CMS cobra redução dos juros em reunião com Gilberto Carvalho
Lideranças das entidades que compõem a CMS participaram de uma reunião nesta qurta-feira (13) com o ministro da secretaria-geral da República, Gilberto Carvalho, para tratar dos pontos centrais da pauta dos movimentos sociais.
No encontro, que contou com representação da CTB, CUT, CGTB, CTB, CMB, UBM, MST, UNE, Unegro e Conen, as entidades expuseram sua pauta unitária em defesa de um projeto nacional de desenvolvimento, enfatizando a necessidade de mudanças inadiáveis na política econômica, com a redução dos juros e do superávit primário e a importância da valorização do salário minimo para a classe trabalhadora.

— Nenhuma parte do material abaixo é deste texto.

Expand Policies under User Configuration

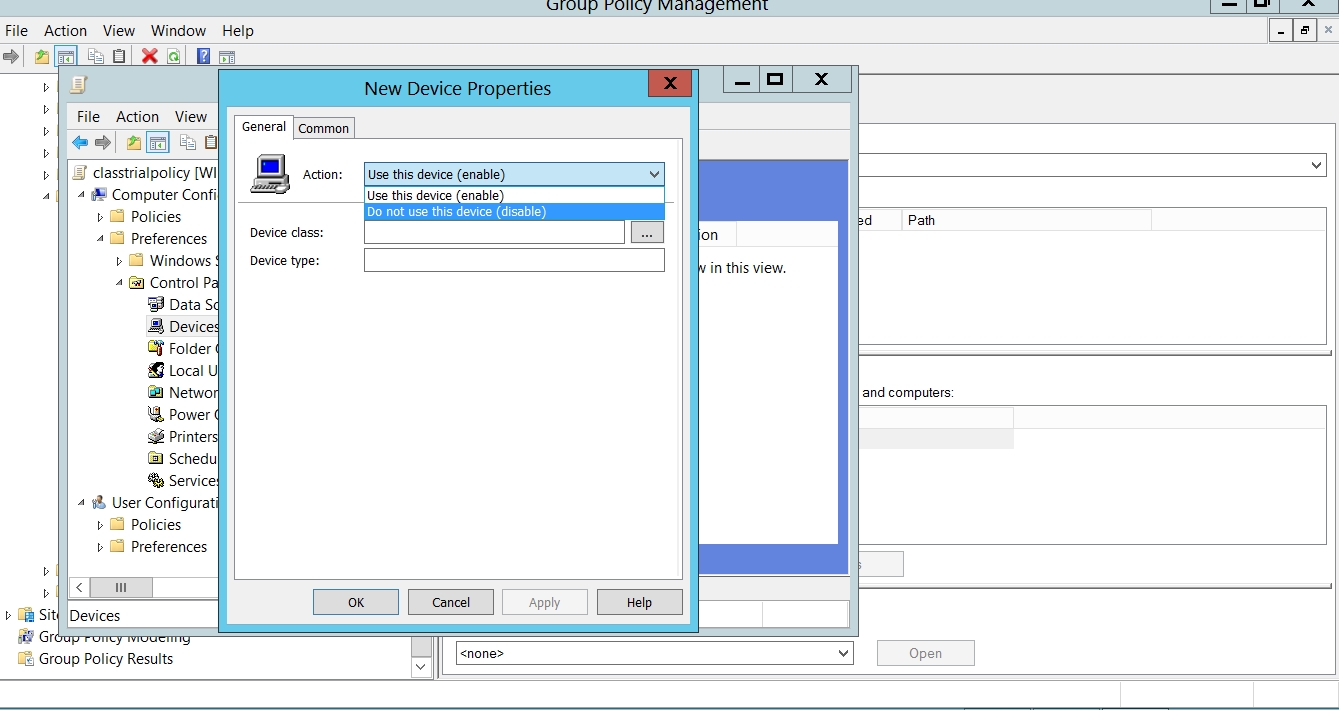point(100,525)
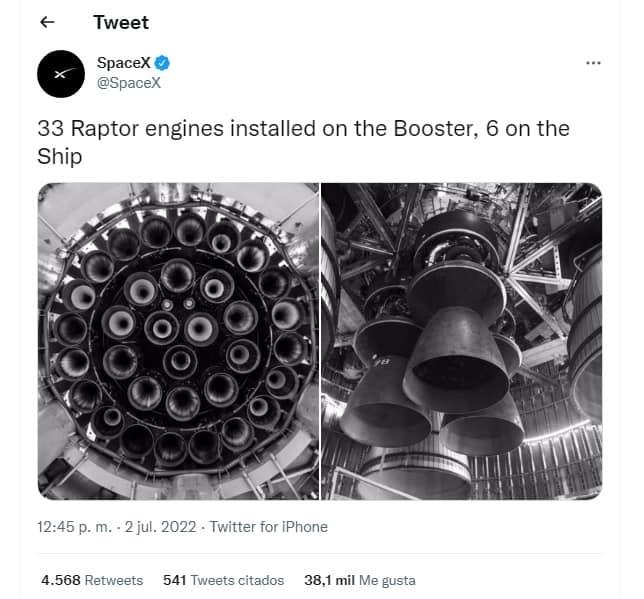Open the @SpaceX handle link
The height and width of the screenshot is (599, 644).
(x=129, y=83)
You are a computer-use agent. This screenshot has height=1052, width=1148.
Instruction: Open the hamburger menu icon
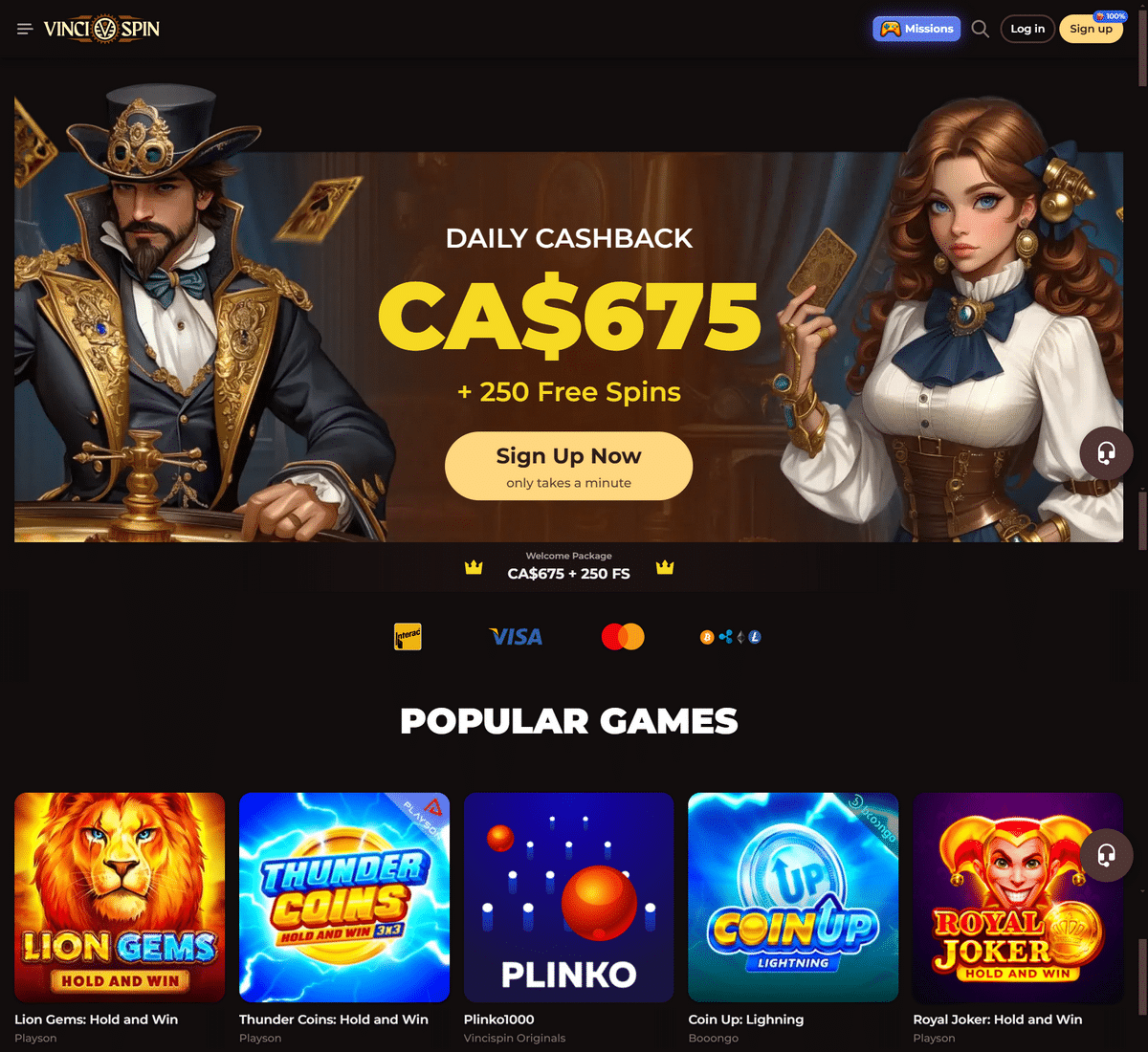point(25,29)
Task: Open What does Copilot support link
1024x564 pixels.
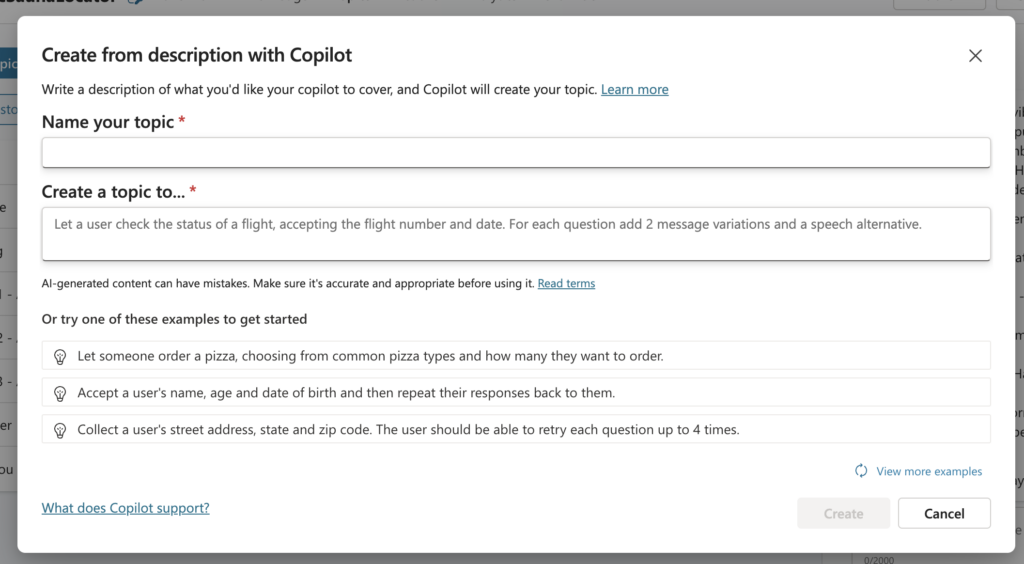Action: (125, 508)
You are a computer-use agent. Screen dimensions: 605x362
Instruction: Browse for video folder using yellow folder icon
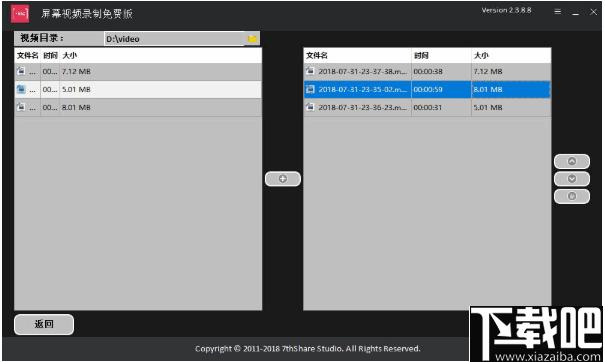[x=252, y=39]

Augusto Chagas, presidente da UNE, ressaltou que a política
econômica é "a tampa que impede que várias conquistas sociais possam se
desenvolver de uma forma mais plena. Por esta razão, o grande desafio da
conjuntura é a mobilização popular para dar enfrentamento ao
conservadorismo que impede o pleno desenvolvimento do Brasil".
Em
nome da União Brasileira de Mulheres (UBM), Lúcia Stumpf defendeu as
mudanças na política econômica como o "cerne" das propostas para que o
país seja capaz de implementar reformas democráticas, como a da
educação, urbana, comunicacional e agrária. "Estas transformações não
serão passageiras, serão um conjunto que democratizará a estrutura de
poder no país. Por isso, nos próximos meses, vamos às ruas para apoiar
mudanças e garantir políticas mais ousadas".
Edson França, da
Unegro, destacou a regularização de terras quilombolas é essencial para
que estas comunidades centenárias tenham acesso a crédito e a políticas
públicas. Edson também cobrou a plena implementação da lei sancionada
pelo presidente Lula sobre a história dos afrodescendentes,
"democratizando o conhecimento e o saber".
Para Rogério Nunes, secretário de Políticas Sociais da CTB, a reunião
foi positiva, pois reforçou a relevância de manter o canal de diálogo
aberto com o governo, que facilitará o encaminhamentos das demandas dos
movimentos sociais para os respectivos ministérios, que deverão se
reunir com a Coordenação nos próximos meses."A intenção é fazer uma
agenda mensal da CMS, para continuarmos tratando dos pontos da pauta. O
papel dos movimentos sociais está sendo cumprido. Agora é colocar o povo
nas ruas, junto com as centrais, para podermos avançar em nossas
reivindicações!", acrescentou o dirignete da CTB.
Conforme o
secretário-geral da Presidência, será mantido um canal de negociação
permanente com os movimentos sociais. “Governo é datado, tem dia para
acabar e atua no limite da correlação de forças. Nosso papel é fazer a
realidade no limite do possível”, declarou o ministro, lembrando que
“sem mobilização, as coisas não ocorrem”.